Aujourd’hui, l’ensemble du processus de fabrication de la farine est entièrement automatisé et se déroule à l’abri des regards dans des tuyaux, des silos et des machines. Le Musée FlourWorld à Wittenburg met en lumière ces processus grâce à des maquettes transparentes qui révèlent le fonctionnement interne des machines. Les miniatures ont été réalisées par des apprentis du fabricant suisse d’équipements de meunerie Bühler à Uzwil, riche de tradition.
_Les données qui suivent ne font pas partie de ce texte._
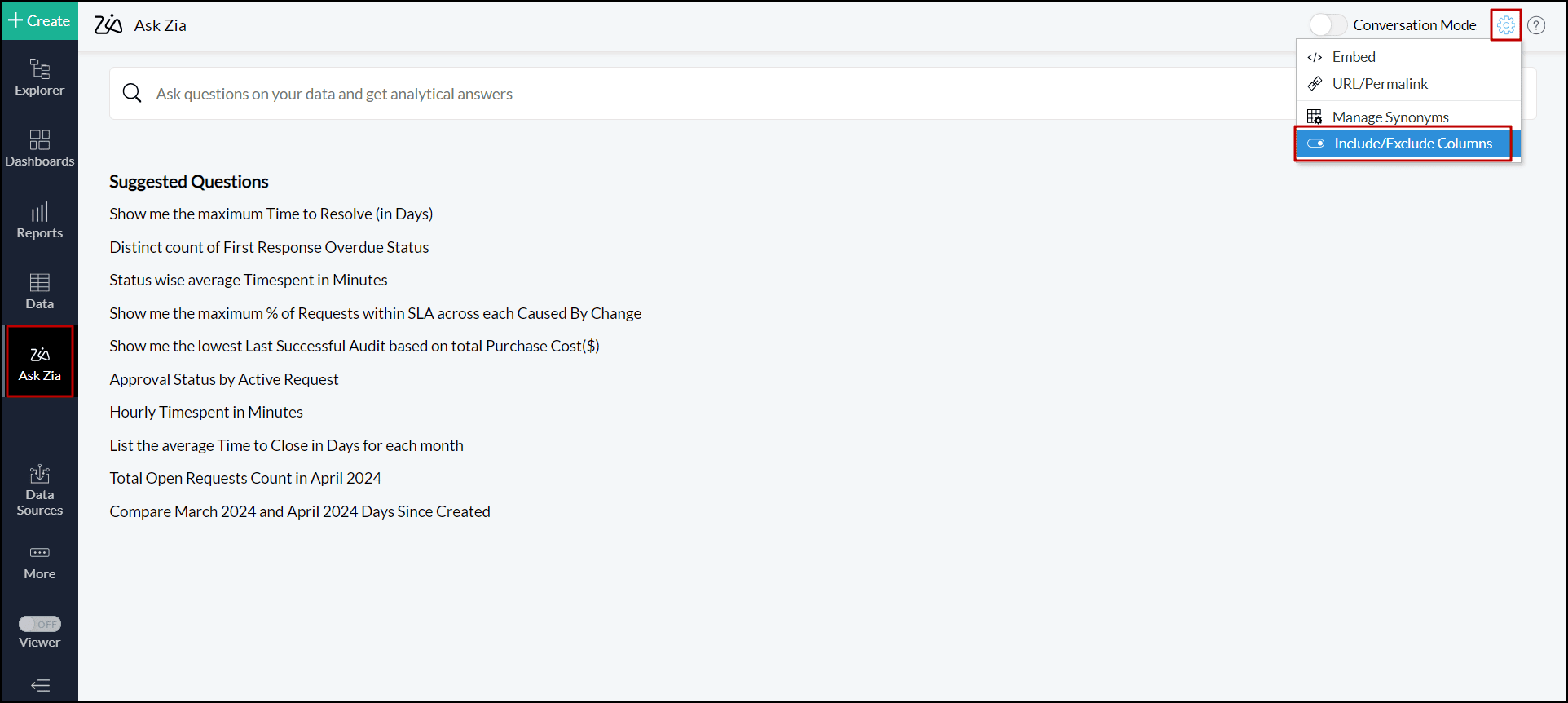Click 'Hourly Timespent in Minutes' suggestion
Image resolution: width=1568 pixels, height=703 pixels.
[206, 413]
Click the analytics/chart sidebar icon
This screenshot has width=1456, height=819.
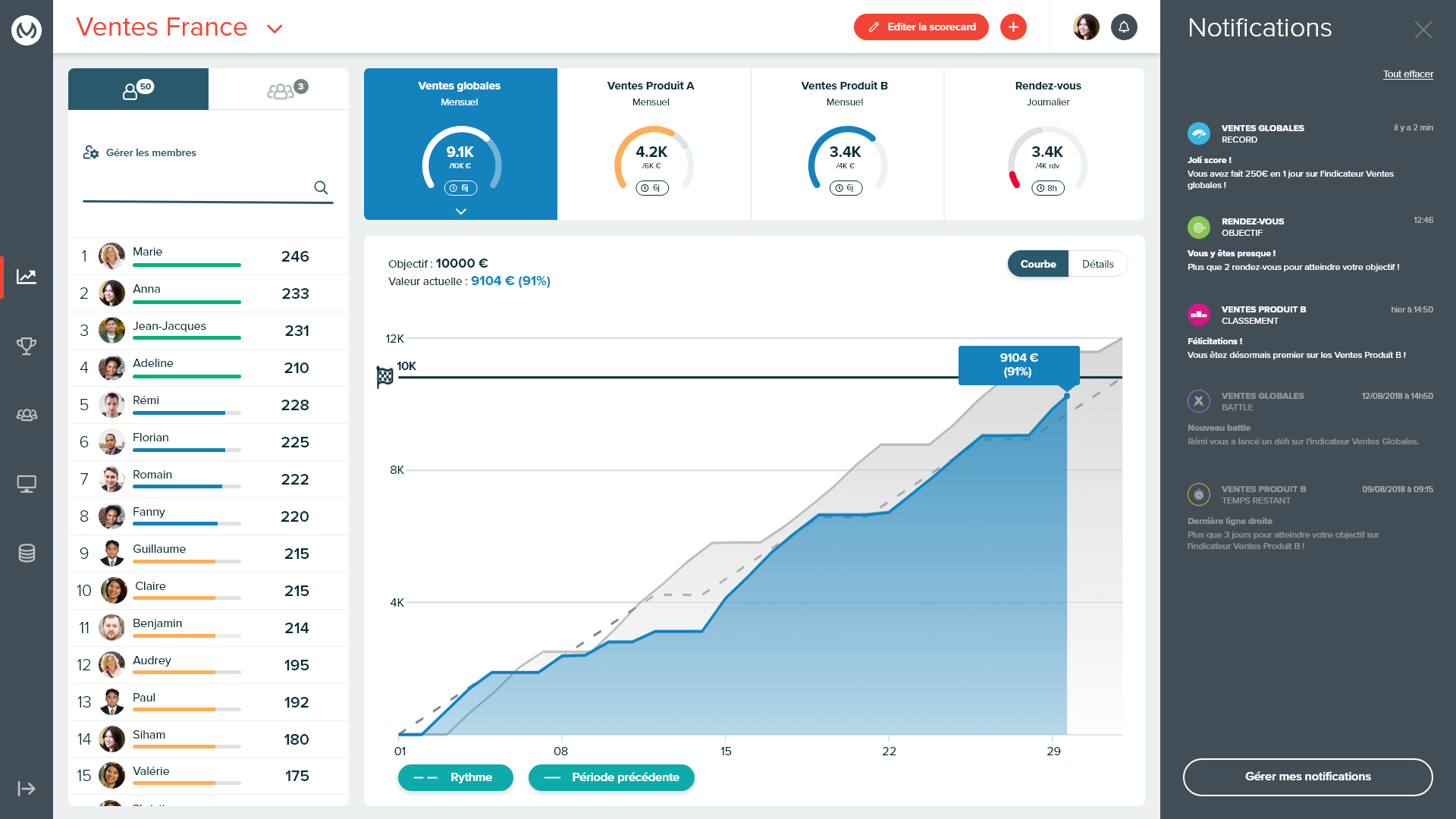(27, 276)

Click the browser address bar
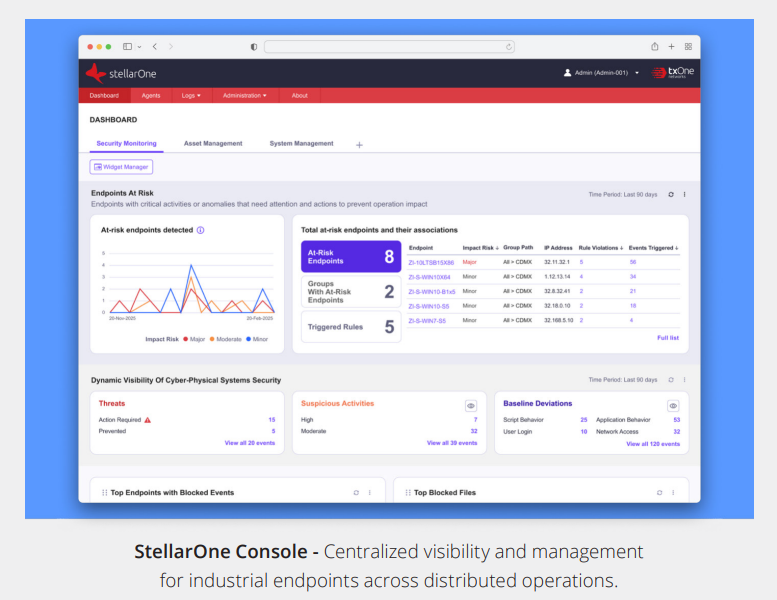coord(389,46)
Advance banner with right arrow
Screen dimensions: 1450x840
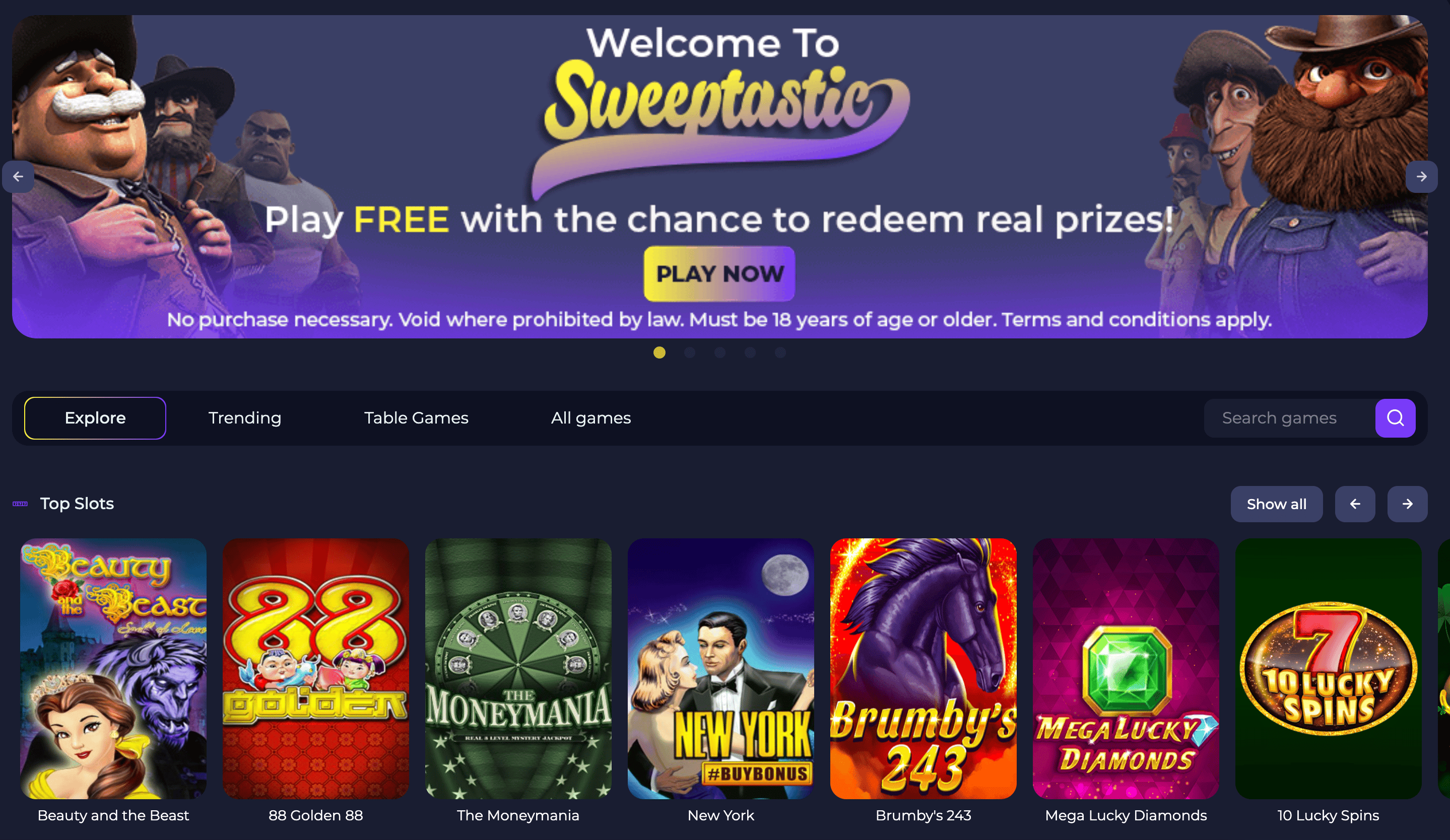tap(1421, 176)
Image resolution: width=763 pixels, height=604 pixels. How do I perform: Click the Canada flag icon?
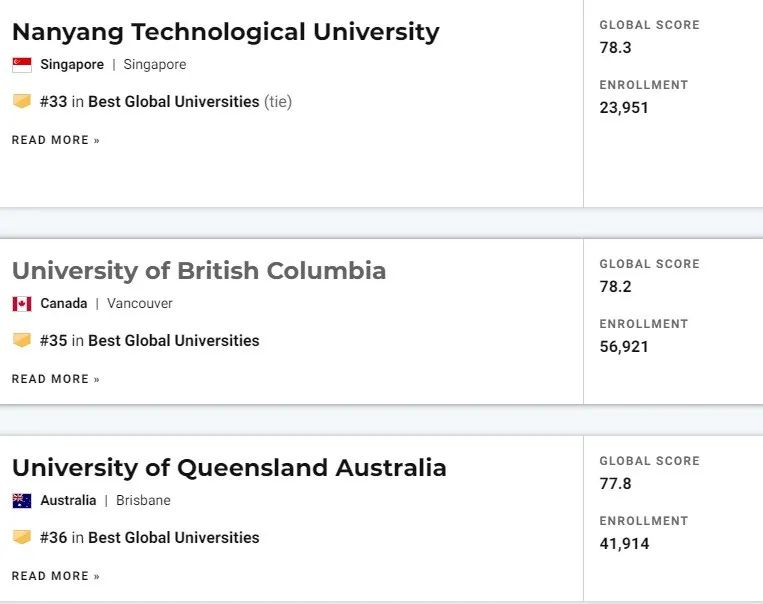point(22,304)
Le musée rend l’invisible visible
Des diodes blanches et rouges s’allument sur le modèle de la machine de nettoyage. Les lumières blanches représentent le blé sans défaut. Les lumières rouges signalent les rejets indésirables. Une lumière magenta éclaire la zone de la photocellule. Chaque bref éclair de lumière représente une particule expulsée du flux par une impulsion d’air précise. Un autre modèle révèle le chemin caché du grain à travers le moulin à cylindres. De petites fenêtres permettent aux visiteurs d’examiner les rainures sur les cylindres en acier avec le fin espace de broyage entre eux. Une animation au ralenti à côté du modèle montre le processus d’ouverture des grains à fort grossissement. Pendant ce temps, dans le modèle transparent de plansichter, des points lumineux verts et rouges imitent le comportement des particules légères et lourdes sur les tamis vibrants. Un moteur linéaire fait vibrer la boîte par impulsions magnétiques pour faire “danser” la mouture.
En plus de ces dispositifs techniques, la salle elle-même présente le processus sous un tout autre jour. Un mur entier est consacré à une installation audiovisuelle qui traduit les processus mécaniques en une expérience sensorielle, avec une création vidéo rendant hommage au travail de raffinage du grain. Le nettoyage, le broyage, le tamisage et le tri sont représentés comme un mouvement constant, des formes fluides et des sons entraînants. Les machines fonctionnelles deviennent des instruments, et le blé devient un élément esthétique.
Au fil du temps, le broyage s’est transformé d’un artisanat laborieux en une science presque invisible. L’eau et les terres agricoles se raréfient, donc aujourd’hui chaque gramme compte. Une fraction de millimètre entre les cylindres de broyage, les particules de son séparées par le plansichter, tout cela détermine la quantité de nutriments que le grain récolté apporte au consommateur. Les moulins fonctionnent sans relâche, transformant le blé en fine poudre qui nous maintient tous en vie.